** Input for this task **
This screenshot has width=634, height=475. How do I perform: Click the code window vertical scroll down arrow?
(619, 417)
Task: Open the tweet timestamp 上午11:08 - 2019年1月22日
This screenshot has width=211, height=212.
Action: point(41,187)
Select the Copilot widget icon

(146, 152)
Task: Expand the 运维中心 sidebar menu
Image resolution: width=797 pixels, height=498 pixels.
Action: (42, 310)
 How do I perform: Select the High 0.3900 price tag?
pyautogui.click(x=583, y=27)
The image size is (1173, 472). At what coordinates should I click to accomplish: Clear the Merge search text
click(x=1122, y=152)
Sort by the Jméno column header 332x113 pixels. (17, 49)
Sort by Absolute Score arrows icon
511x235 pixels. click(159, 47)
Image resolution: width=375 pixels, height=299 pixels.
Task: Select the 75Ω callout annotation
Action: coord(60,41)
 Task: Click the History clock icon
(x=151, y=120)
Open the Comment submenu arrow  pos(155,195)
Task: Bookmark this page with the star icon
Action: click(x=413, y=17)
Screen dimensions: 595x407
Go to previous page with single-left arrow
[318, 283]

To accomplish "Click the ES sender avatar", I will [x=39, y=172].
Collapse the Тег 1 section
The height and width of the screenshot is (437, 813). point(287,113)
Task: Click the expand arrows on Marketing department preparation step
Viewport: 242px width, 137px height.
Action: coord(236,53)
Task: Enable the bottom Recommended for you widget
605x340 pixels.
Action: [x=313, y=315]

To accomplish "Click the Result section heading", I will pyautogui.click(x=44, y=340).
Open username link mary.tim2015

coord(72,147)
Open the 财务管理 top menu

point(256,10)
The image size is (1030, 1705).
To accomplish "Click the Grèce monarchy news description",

** Work item **
Copy out each entry once more, character for character.

** Finished exercise **
This screenshot has width=634, height=475. How do I perform: Click the code window vertical scroll down arrow?
(619, 417)
Task: Open the tweet timestamp 上午11:08 - 2019年1月22日
This screenshot has width=211, height=212.
Action: point(41,187)
Select the Copilot widget icon

(146, 152)
Task: Expand the 运维中心 sidebar menu
Image resolution: width=797 pixels, height=498 pixels.
Action: (42, 310)
 How do I perform: Select the High 0.3900 price tag?
pyautogui.click(x=583, y=27)
The image size is (1173, 472). At what coordinates should I click to accomplish: Clear the Merge search text
click(x=1122, y=152)
Sort by the Jméno column header 332x113 pixels. (17, 49)
Sort by Absolute Score arrows icon
511x235 pixels. click(159, 47)
Image resolution: width=375 pixels, height=299 pixels.
Task: Select the 75Ω callout annotation
Action: coord(60,41)
 Task: Click the History clock icon
(x=151, y=120)
Open the Comment submenu arrow  pos(155,195)
Task: Bookmark this page with the star icon
Action: click(x=413, y=17)
Screen dimensions: 595x407
Go to previous page with single-left arrow
[318, 283]

To accomplish "Click the ES sender avatar", I will [x=39, y=172].
Collapse the Тег 1 section
The height and width of the screenshot is (437, 813). point(287,113)
Task: Click the expand arrows on Marketing department preparation step
Viewport: 242px width, 137px height.
Action: coord(236,53)
Task: Enable the bottom Recommended for you widget
605x340 pixels.
Action: [x=313, y=315]

To accomplish "Click the Result section heading", I will pyautogui.click(x=44, y=340).
Open username link mary.tim2015

coord(72,147)
Open the 财务管理 top menu

point(256,10)
The image size is (1030, 1705).
To accomplish "Click the Grèce monarchy news description",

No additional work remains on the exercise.